> DATASET ENTRIES:
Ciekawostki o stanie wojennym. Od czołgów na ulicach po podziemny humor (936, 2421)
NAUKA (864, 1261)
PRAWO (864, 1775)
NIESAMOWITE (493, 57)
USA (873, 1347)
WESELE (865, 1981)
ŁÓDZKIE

> YOUR ASSIGNMENT:
For every line of the listing, produce an identical copy.

> WRITTEN ANSWER:
Ciekawostki o stanie wojennym. Od czołgów na ulicach po podziemny humor (936, 2421)
NAUKA (864, 1261)
PRAWO (864, 1775)
NIESAMOWITE (493, 57)
USA (873, 1347)
WESELE (865, 1981)
ŁÓDZKIE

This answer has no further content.